CHARLESTON, S.C. (WCBD) – The first day of school typically means more students and teachers getting sick.
Doctors laid out how to tell whether they have COVID-19 or something else.
“Right now what we are seeing with COVID-19 is the same flu-like illness, just not feeling well, lots of shortness of breath and fevers,” said Dr. Ken Perry, Assistant Medical Director of the Emergency Department.
Doctor Ken Perry says right now, they are mostly diagnosing upper respiratory infections. He expects parents to be more nervous. As CDC data shows all South Carolina counties have a high COVID-19 transmission rate.
“The anxiety of starting a new school year and what does this mean, this is going to cause anxiety and ask parents to take a step back and see what this means for my child and our family,” said Dr.

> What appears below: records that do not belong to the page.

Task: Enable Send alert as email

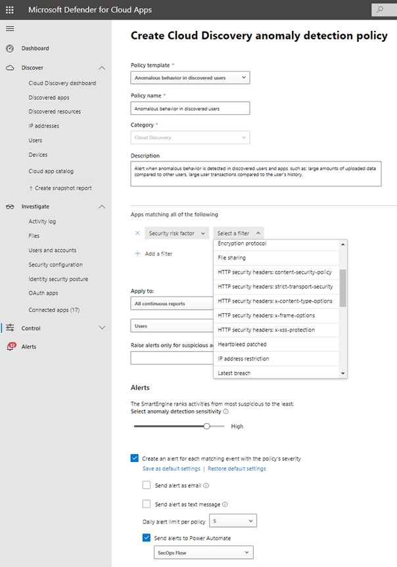Action: 147,486
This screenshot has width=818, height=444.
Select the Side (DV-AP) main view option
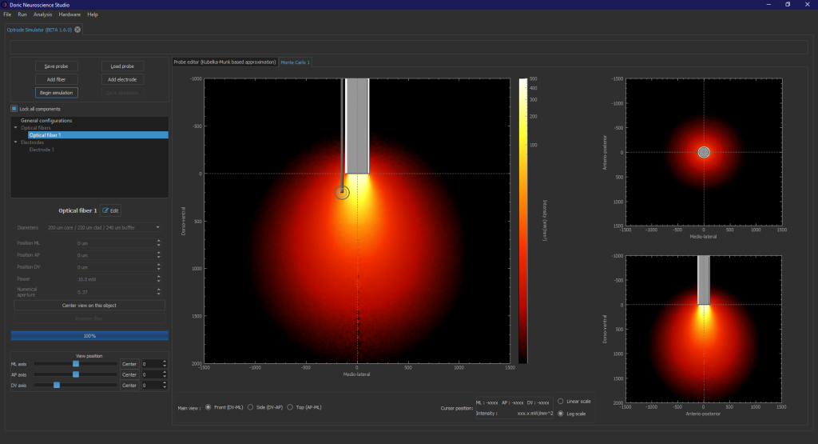click(251, 407)
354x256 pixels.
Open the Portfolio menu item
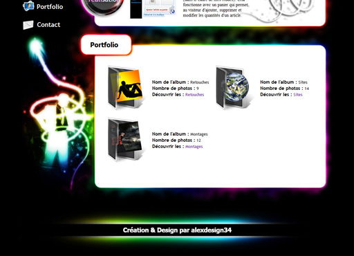pos(50,7)
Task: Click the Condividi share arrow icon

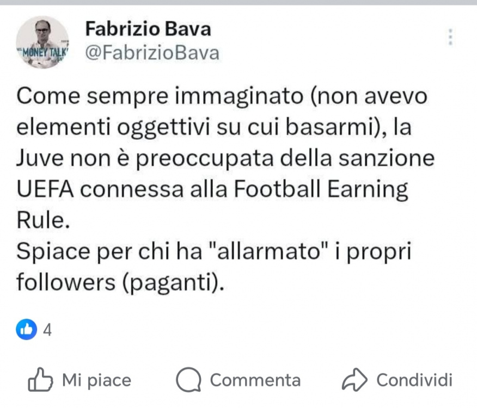Action: (x=354, y=380)
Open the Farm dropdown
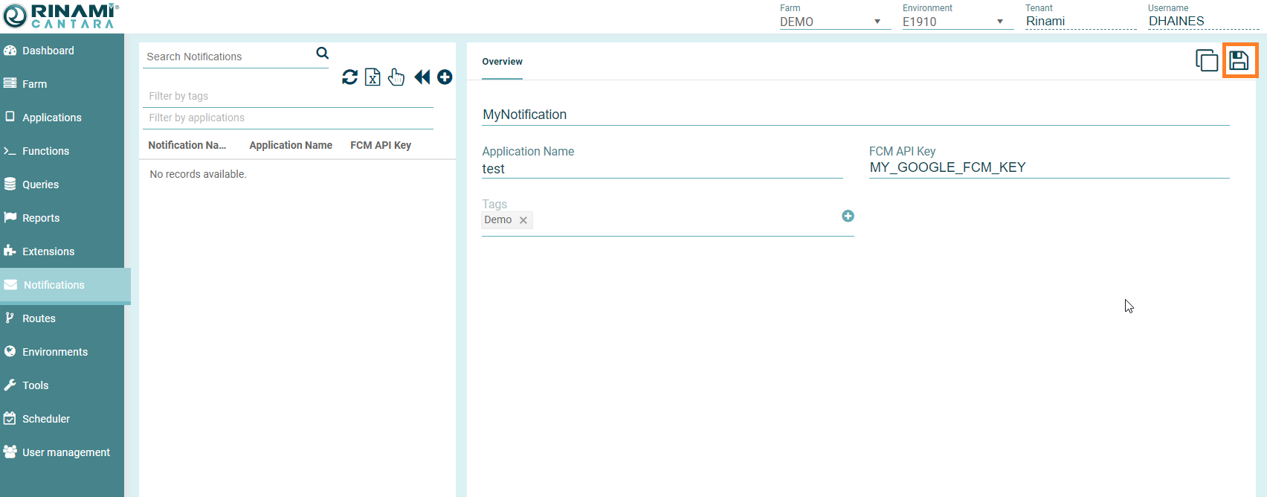Viewport: 1267px width, 497px height. [831, 22]
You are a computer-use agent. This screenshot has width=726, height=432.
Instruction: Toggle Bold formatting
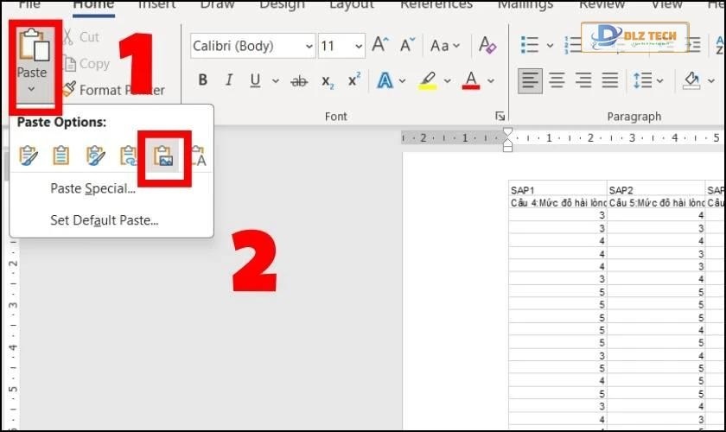pyautogui.click(x=203, y=81)
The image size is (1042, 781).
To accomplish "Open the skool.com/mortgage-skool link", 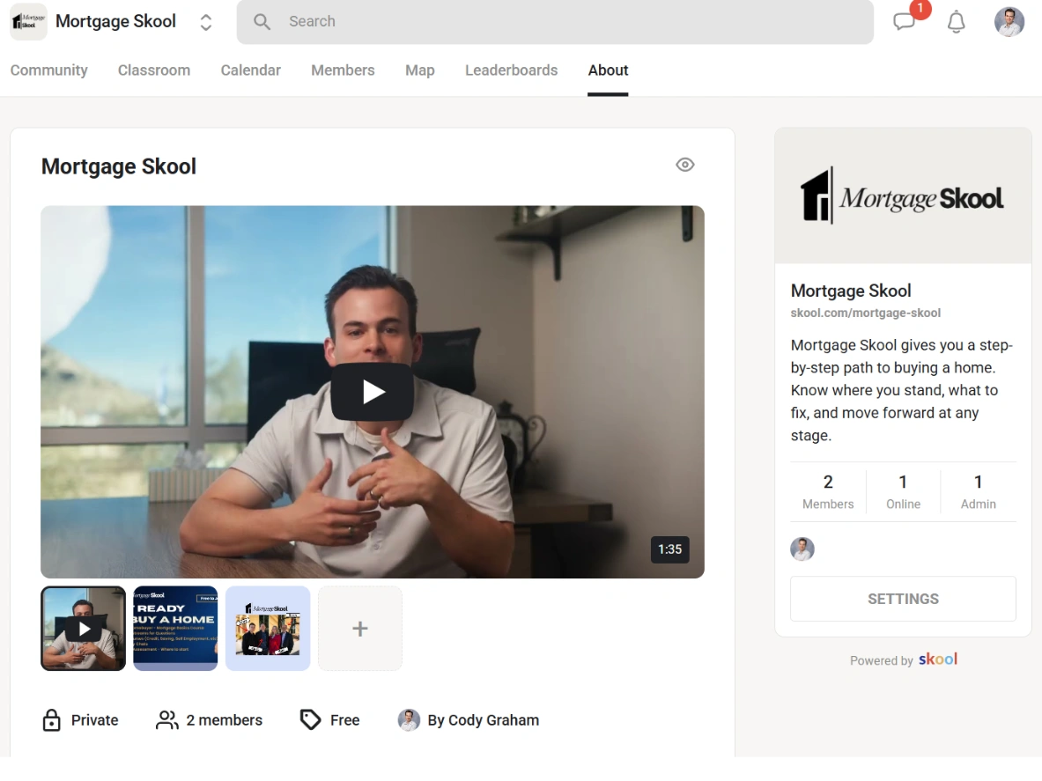I will [865, 313].
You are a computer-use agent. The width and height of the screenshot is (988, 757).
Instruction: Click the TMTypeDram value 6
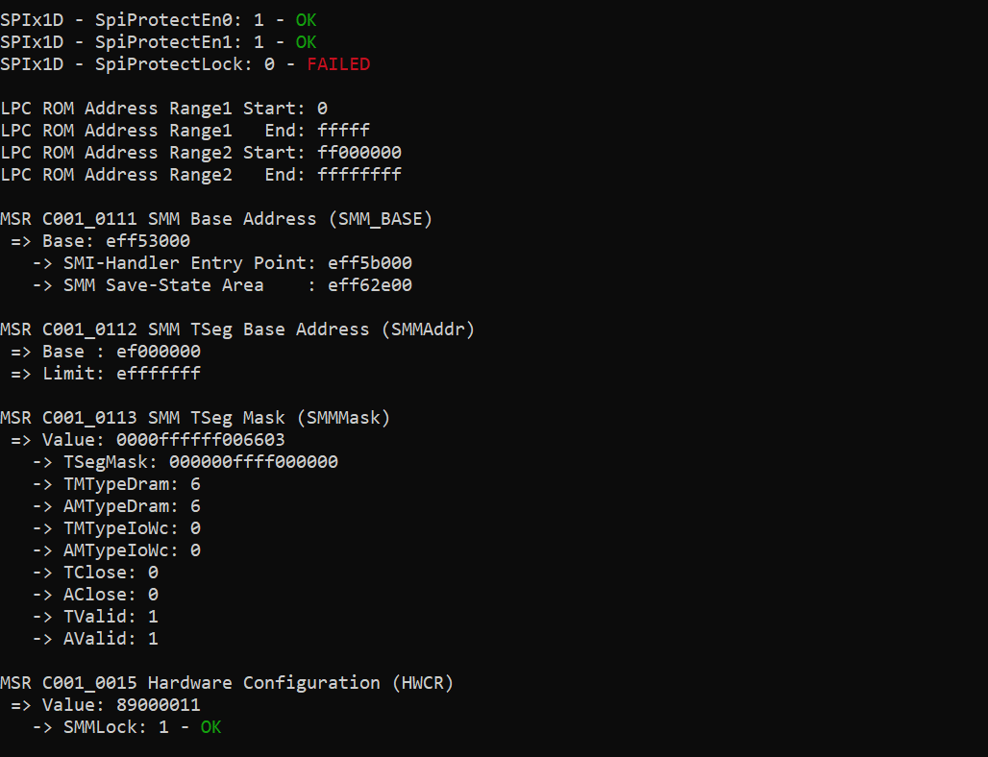(x=195, y=484)
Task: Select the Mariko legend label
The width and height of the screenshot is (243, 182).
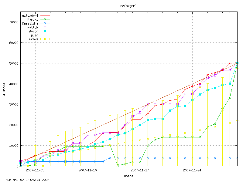Action: 33,19
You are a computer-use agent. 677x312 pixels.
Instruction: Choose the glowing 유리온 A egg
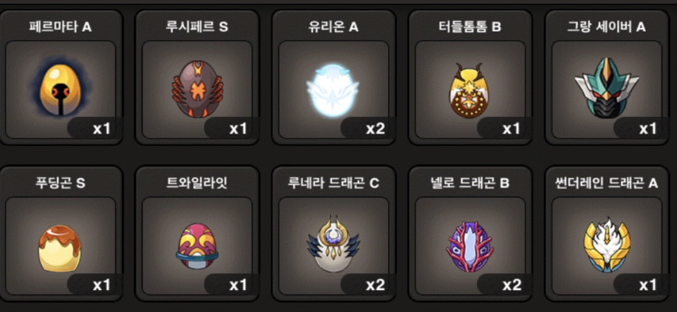(333, 90)
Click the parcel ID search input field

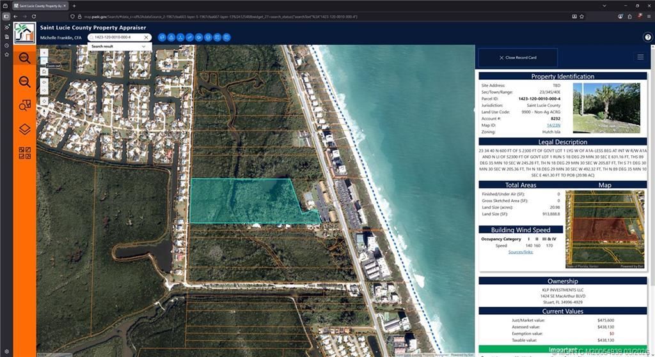[x=117, y=38]
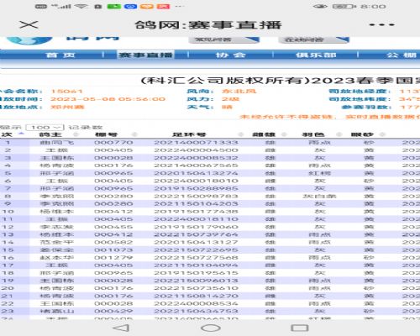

Perry, Assistant Medical Director of the Emergency Department.
Perry says part of what is difficult is that only some children can be vaccinated against COVID-19. We do know that the FDA is approving 12 years and older to be vaccinated so we can at least think about vaccinating the 12 years and older population. Medical experts and researchers are all urging everyone who can get vaccinated.
“Now for children, this is difficult because we do not have a vaccine for them,” said Perry, Assistant Medical Director of the Emergency Department.
With schools and daycares open and COVID cases spiking people are worried about what could happen in the future. With COVID numbers going back up people are fearful of what could happen in the future with keeping them open and trying to stay healthy.
“There was this release of anxiety that happened in June July time frame when numbers were dropping off and everyone saying we are almost to the end of this and then there’s this little variant we are talking about and now we are back to that same place,” said Perry, Assistant Medical Director of the Emergency Department.